The time required for complete solution exchange was usually 10 ms in the open pipette tip configuration. In the open-tip configuration, the solution exchange time was determined by measuring the time required to change current induced by rapid switching of the superfusion pipette facing the cell from one containing normal external solution to one containing 50 % (v/v) normal external solution. In the whole-cell configuration, measurement of the solution exchange time was more complicated, and was estimated by switching rapidly from normal extracellular solution to one containing N-methyl-D-glucamine (NMG, an impermeant ion) as the sole external cation. This was done in the continuous presence of 5-HT + 5-hydroxyindole (5-OHI) so that the change in Na+ ion driving force generated a current that was completely dependent on the solution change kinetics. The 5-OHI is used to slow the channel desensitization of the 5-HT3 receptor (Kooyman, Hoof & Vijverberg, 1993). The time course of this current decay, 20-40 ms depending primarily on the size of the cell, associated with the change to NMG solution reflects the speed of the solution exchange under the whole-cell patch-clamp condition.

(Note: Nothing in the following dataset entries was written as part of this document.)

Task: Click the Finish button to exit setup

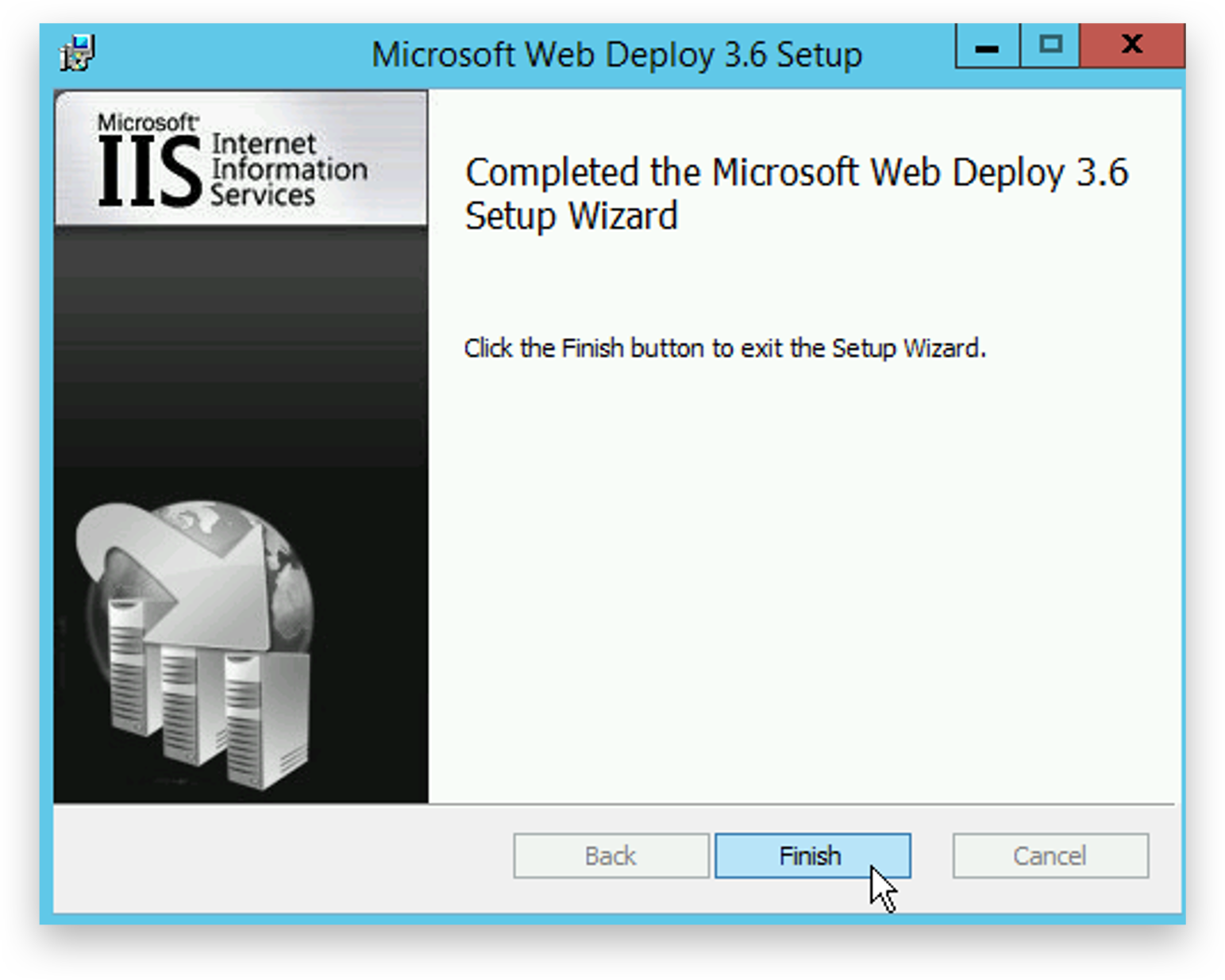Action: (811, 855)
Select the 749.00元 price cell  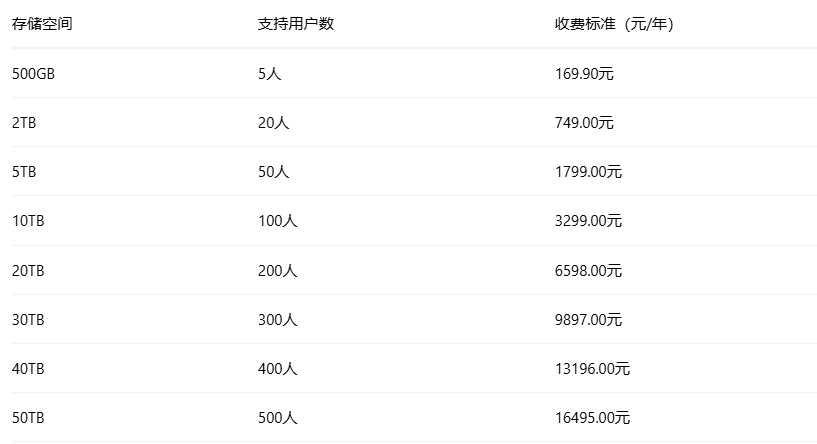click(584, 122)
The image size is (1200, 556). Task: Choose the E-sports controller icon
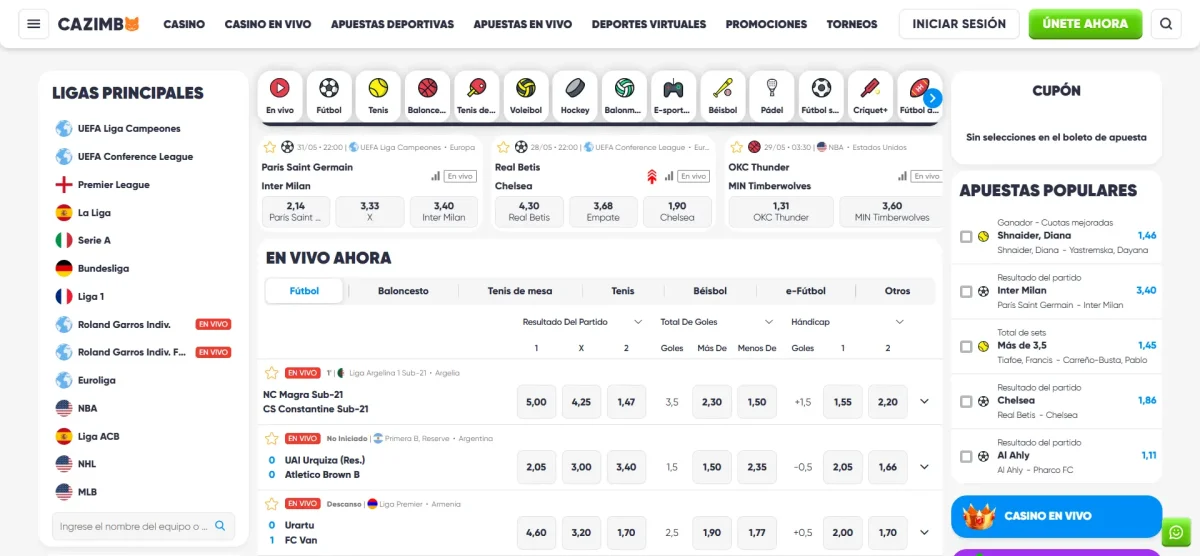tap(673, 96)
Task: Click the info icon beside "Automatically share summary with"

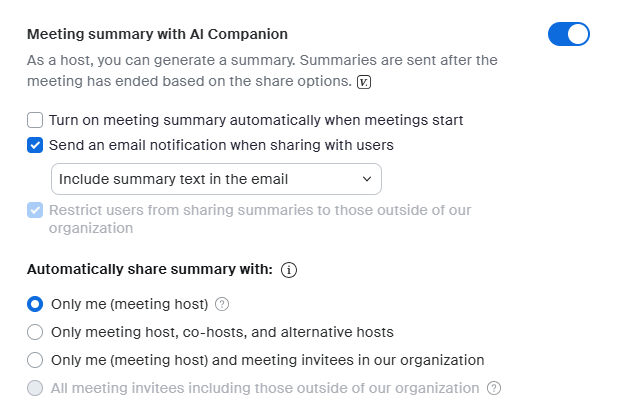Action: (x=289, y=270)
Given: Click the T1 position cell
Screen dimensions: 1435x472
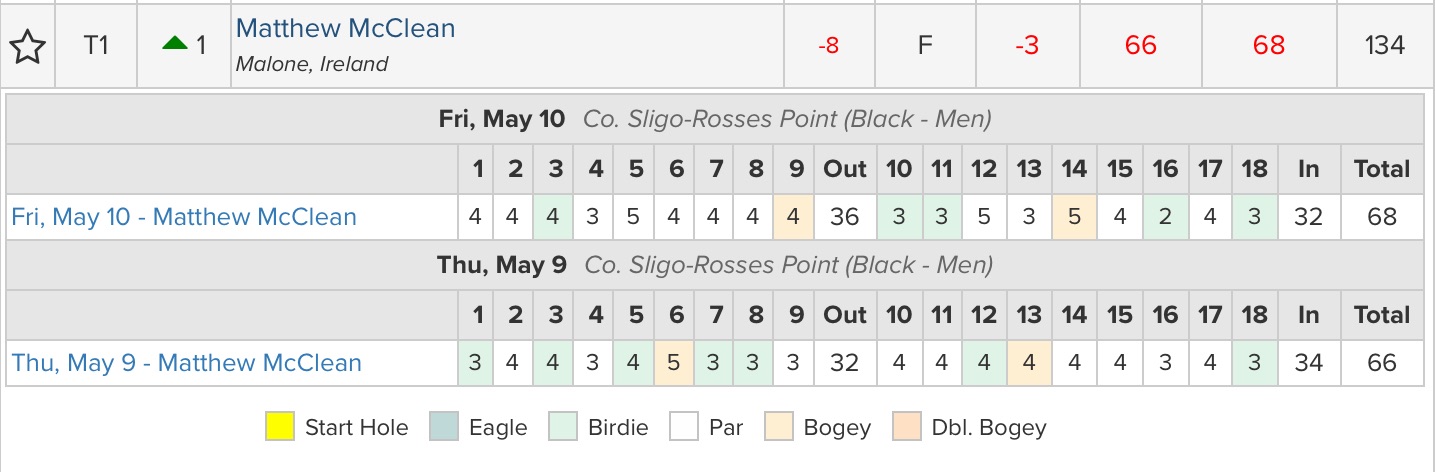Looking at the screenshot, I should pyautogui.click(x=95, y=46).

Solutions flowing through either the control or agonist side of the θ-tubing pipette were changed upstream by opening or closing two-way stopcocks. Alcohols and agonist were dissolved directly into normal external solution. Currents were measured using an Axopatch 200 amplifier (Axon Instruments), filtered at 500 or 1000 Hz (-3 dB) using an eight-pole Bessel filter (Frequency Devices, Haverhill, MA, USA) and digitized on-line at 1 kHz with an ITC-16 analog/digital interface and a Macintosh-IIfx computer (Verdoorn, 1994). Recording electrodes were constructed from thin-walled borosilicate glass (1.5 mm diameter, World Precision Instruments Inc., Sarasota, FL, USA) using a horizontal puller (Sutter Instrument Co., model P-87, Novato, CA, USA) or a vertical puller (Adams-List, model LIM-3P-A, Great Neck, NY, USA). The series resistance during recordings ranged from 2 to 10 MΩ and was compensated using the prediction and correction circuits of the amplifier (setting 65-75 %). All of the experiments described below were performed under voltage clamp with the membrane potential held at -60 mV.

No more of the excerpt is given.